Becoming Steve Jobs: A Unique Perspective on Steve Jobs

This column is not a book review. I will leave that to the professional book reviewers. This is my personal observations after reading Brent Schlender and Rick Tetzili’s book about Steve Jobs. It comes from a prism of following Apple since 1981 and includes some of my own dealings with Jobs during that time.

I met one of the authors of this book, Brent Schlender, only a few days after he got a job at the Wall Street Journal and was assigned to cover Apple. Like Wall Street reporters before and after him, I have been on a list of key analysts who know Apple well and have often been called by these and other reporters for comment and analysis about the company. Brent and I often discussed Steve Jobs and his company and I shared what I could with him during many phases of Jobs’ life and gave him my thoughts about the Apple I had been covering since 1981. On one occasion, he rode with me to an event at Universal Studios to hear Jean-Louis Gassée introduce Apple’s first laptop.

As the book points out, Brent had a unique relationship with Steve Jobs and was one of only a few journalists Steve had a personal relationship with. He was even introduced by Steve as his friend at an event and would often go to Steve’s house and talk to him there and interact with his family. This book chronicles the life of Steve Jobs from Schlender’s unique viewpoint and it gives what I think is a solid view of the good and bad of Steve’s life while humanizing him in ways that only friends could see given his tendency to keep everyone else out of his life.

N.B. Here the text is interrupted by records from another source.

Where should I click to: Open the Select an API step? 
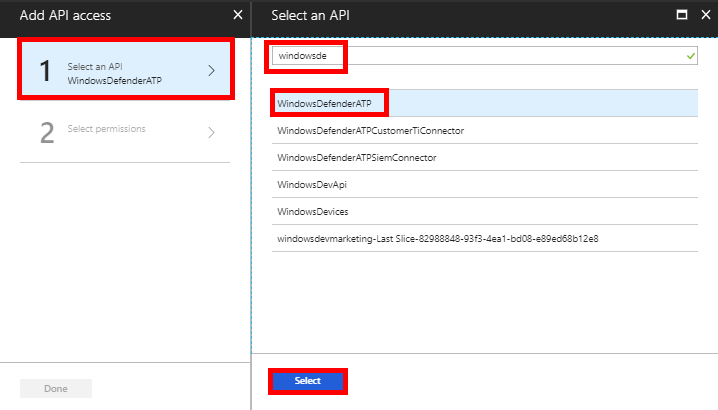click(125, 72)
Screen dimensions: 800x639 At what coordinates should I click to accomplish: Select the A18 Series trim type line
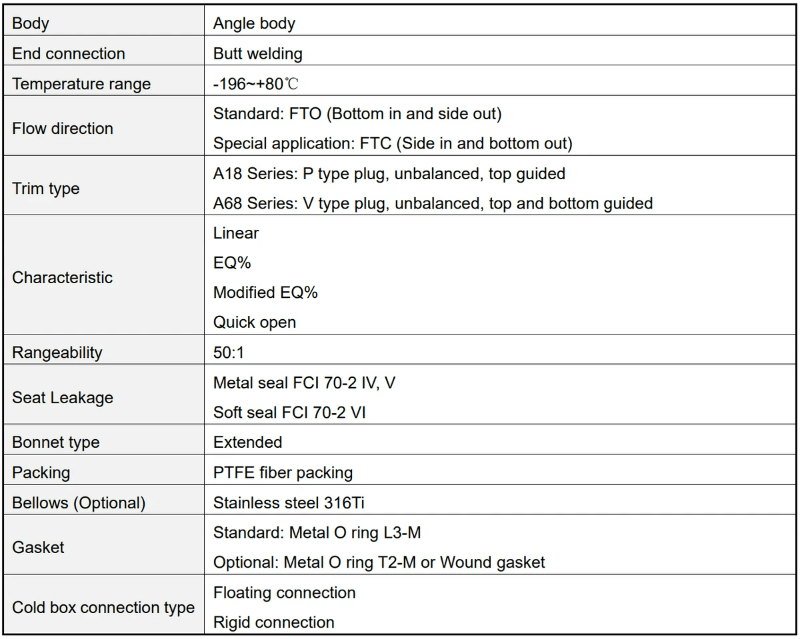[389, 173]
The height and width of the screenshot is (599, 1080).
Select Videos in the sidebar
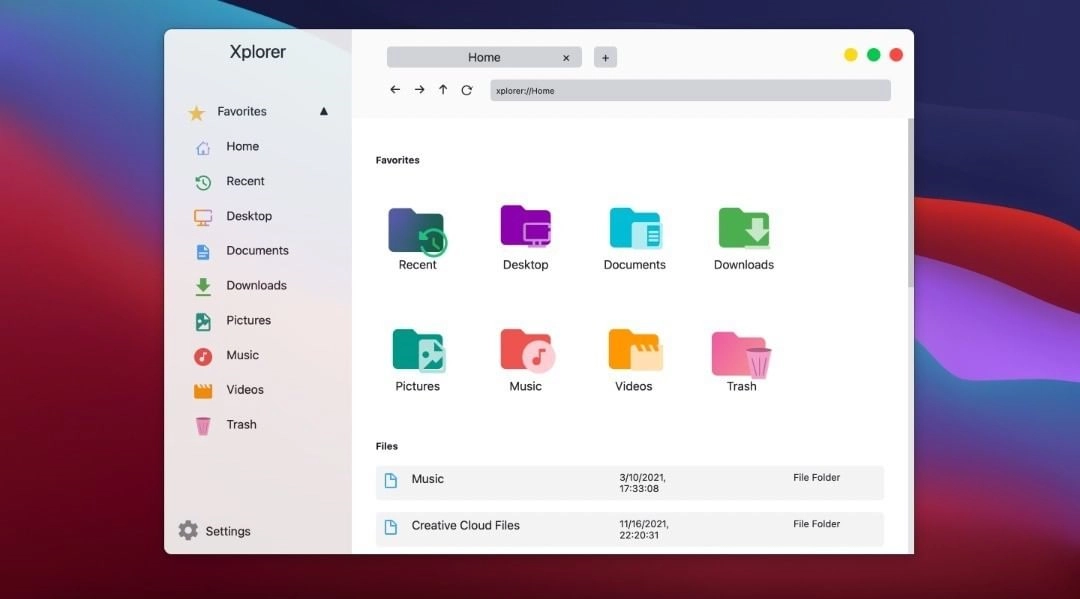(x=244, y=390)
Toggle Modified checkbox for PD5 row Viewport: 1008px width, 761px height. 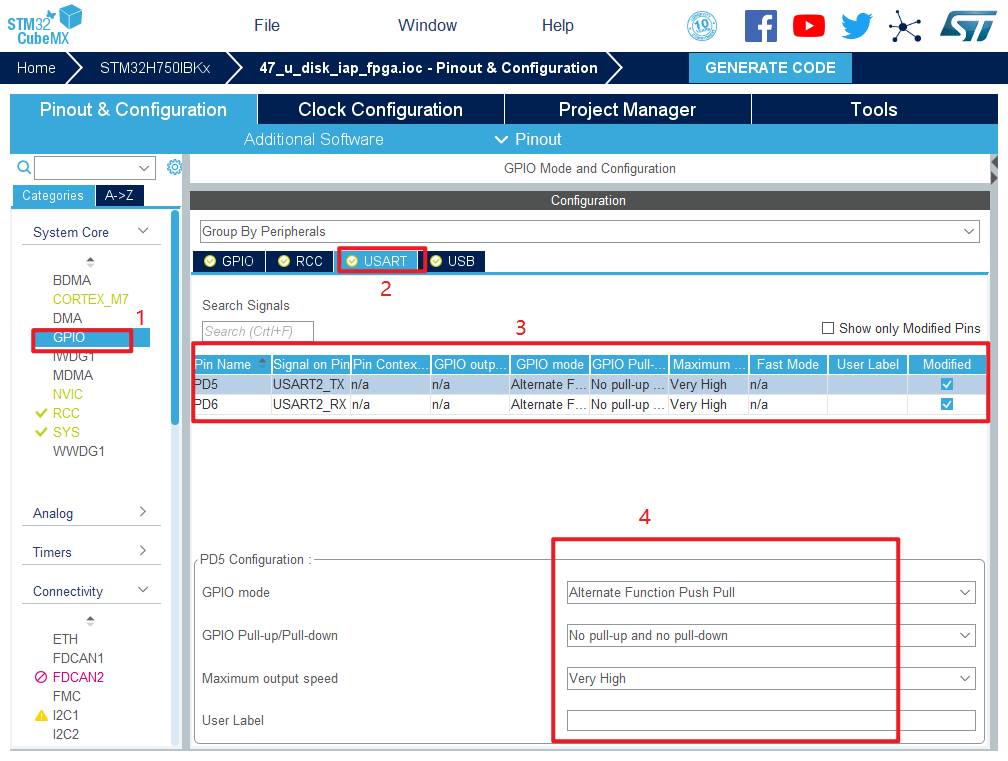click(x=946, y=384)
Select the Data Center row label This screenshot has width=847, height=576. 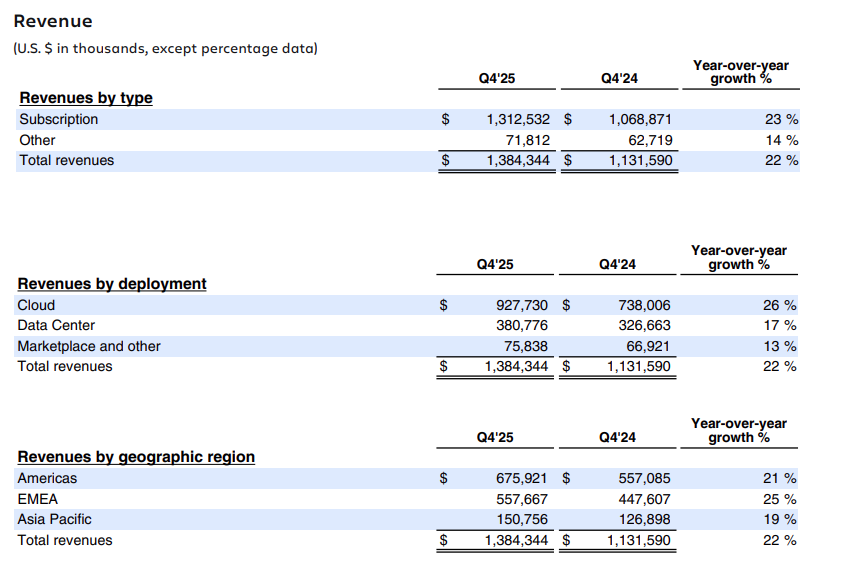(56, 325)
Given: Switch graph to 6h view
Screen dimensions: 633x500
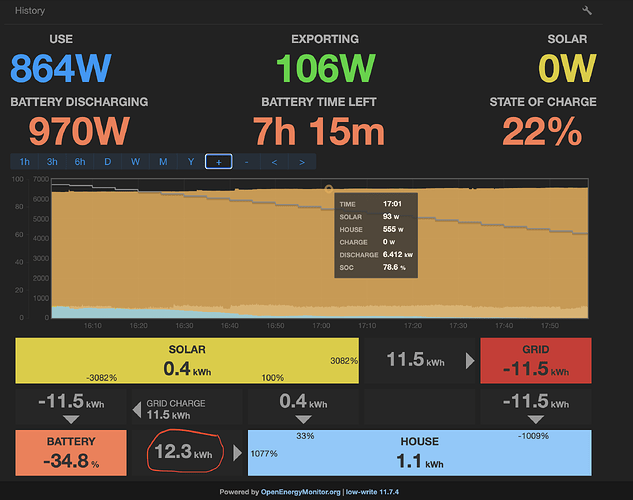Looking at the screenshot, I should (80, 161).
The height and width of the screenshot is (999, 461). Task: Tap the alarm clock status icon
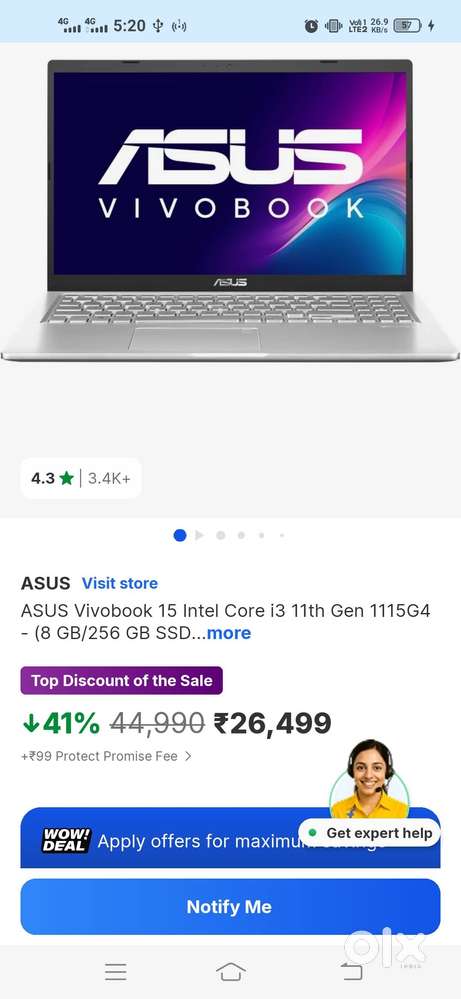click(x=311, y=25)
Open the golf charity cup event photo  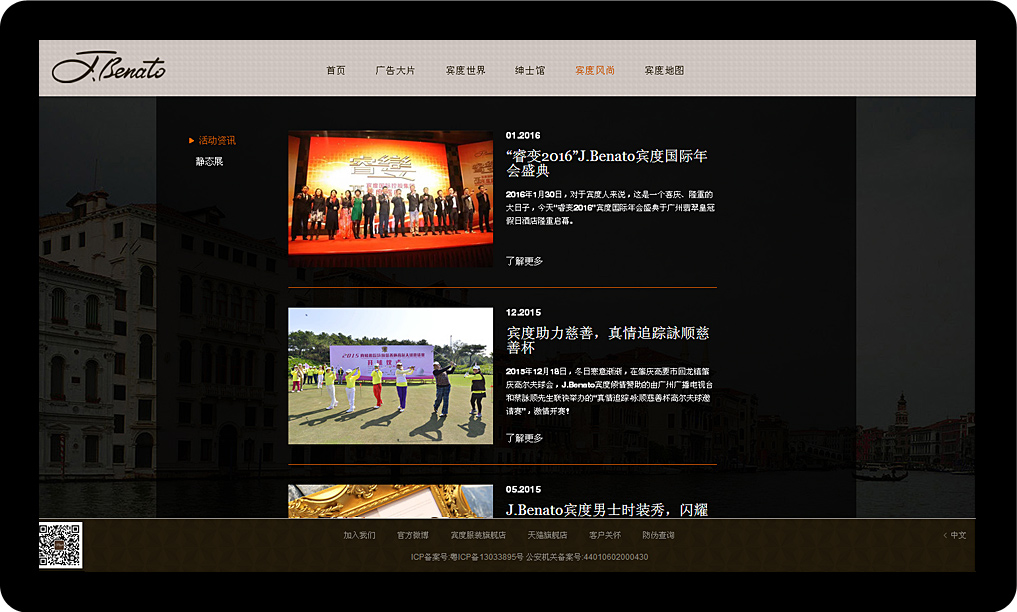[x=390, y=375]
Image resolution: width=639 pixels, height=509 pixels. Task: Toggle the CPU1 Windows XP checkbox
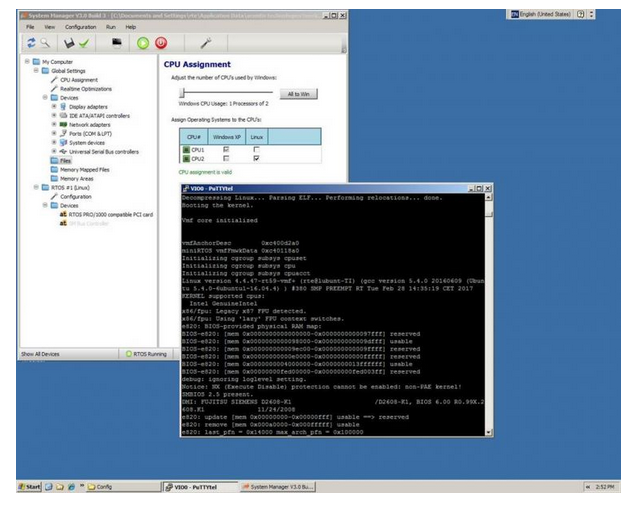click(x=226, y=148)

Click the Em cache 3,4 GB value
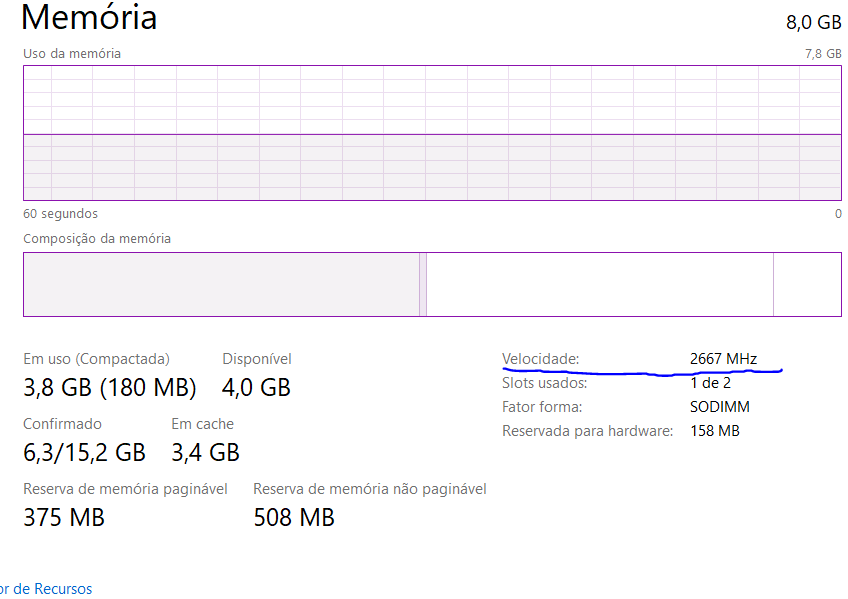pyautogui.click(x=206, y=452)
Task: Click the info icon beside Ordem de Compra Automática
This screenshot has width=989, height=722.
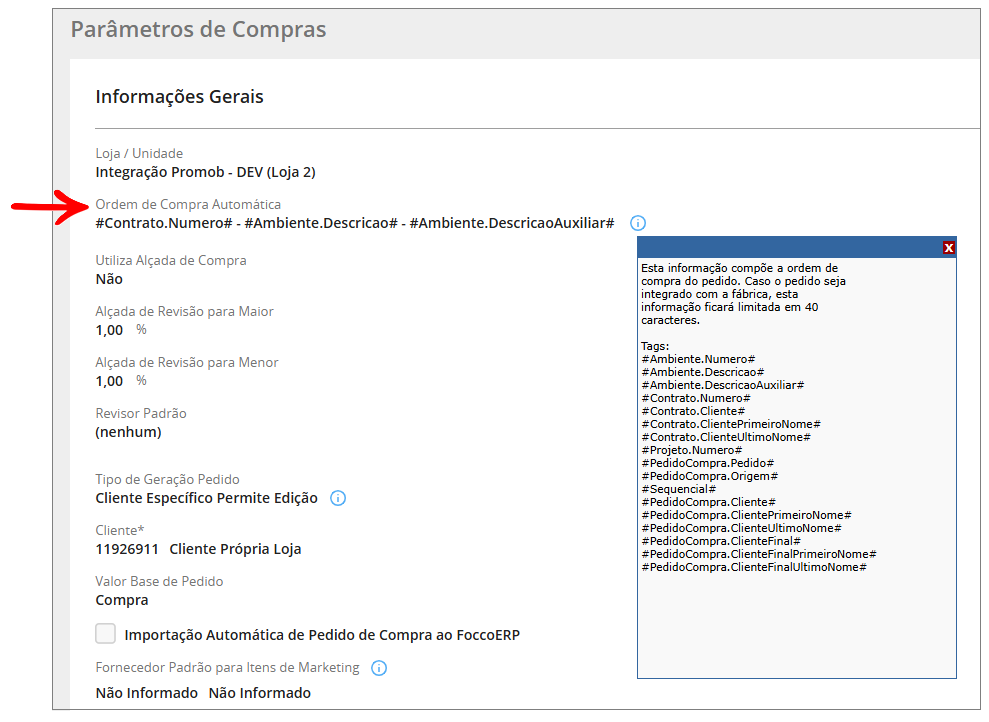Action: (638, 223)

I was very impressed with how he explains how various things in Steve’s early life impacted his nature and persona and especially shaped his first stint at Apple. From his search for enlightenment to his interest in gadgets, the early part of the book covers in detail the early life of Jobs and explains how these events and people he met influenced him in those early days of Apple. It was during those days I met Steve and often got to see him operate up close and personal.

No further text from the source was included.